— Data records —
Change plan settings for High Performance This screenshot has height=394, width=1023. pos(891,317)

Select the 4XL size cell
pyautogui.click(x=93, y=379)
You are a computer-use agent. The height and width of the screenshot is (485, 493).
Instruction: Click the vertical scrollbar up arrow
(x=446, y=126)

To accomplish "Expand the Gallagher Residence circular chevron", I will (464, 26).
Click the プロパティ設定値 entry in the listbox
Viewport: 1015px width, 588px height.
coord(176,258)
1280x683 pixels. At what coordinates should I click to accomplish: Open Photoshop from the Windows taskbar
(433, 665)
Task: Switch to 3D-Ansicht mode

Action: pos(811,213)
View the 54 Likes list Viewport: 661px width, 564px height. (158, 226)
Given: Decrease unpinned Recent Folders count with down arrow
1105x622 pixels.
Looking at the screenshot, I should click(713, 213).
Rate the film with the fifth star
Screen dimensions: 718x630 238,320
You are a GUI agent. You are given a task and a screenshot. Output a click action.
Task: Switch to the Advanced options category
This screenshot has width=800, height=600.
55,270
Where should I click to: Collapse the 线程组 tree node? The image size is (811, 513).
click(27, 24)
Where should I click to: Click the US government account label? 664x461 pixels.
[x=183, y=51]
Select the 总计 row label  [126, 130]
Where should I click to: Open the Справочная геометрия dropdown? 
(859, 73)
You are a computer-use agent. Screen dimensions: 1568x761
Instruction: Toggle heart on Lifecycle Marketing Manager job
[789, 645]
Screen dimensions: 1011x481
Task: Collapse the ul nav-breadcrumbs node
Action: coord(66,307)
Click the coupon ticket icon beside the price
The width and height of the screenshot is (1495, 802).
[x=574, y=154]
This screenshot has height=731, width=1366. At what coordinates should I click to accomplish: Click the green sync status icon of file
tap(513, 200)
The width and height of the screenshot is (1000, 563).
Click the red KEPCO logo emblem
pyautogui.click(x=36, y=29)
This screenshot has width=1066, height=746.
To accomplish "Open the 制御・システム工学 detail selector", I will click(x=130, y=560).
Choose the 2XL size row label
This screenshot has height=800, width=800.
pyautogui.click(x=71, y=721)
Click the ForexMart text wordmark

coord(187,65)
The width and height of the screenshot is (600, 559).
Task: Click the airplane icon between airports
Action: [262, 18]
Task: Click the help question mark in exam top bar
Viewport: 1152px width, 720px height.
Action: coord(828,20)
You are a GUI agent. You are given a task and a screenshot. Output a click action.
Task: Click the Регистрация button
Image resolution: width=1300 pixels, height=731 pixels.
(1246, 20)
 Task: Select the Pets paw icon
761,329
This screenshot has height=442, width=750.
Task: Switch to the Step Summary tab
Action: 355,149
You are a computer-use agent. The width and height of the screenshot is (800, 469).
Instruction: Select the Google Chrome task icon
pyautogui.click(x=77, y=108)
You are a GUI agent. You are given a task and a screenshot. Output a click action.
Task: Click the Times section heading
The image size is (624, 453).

— WHAT YOU SHOULD DO —
Every line above that holds the word "computer" should be copied out.

— EXPECTED ANSWER —
You are a computer-use agent. The height and width of the screenshot is (485, 493).
You are a computer-use agent. Screen dimensions: 1568x761
You are a computer-use agent. The width and height of the screenshot is (800, 469).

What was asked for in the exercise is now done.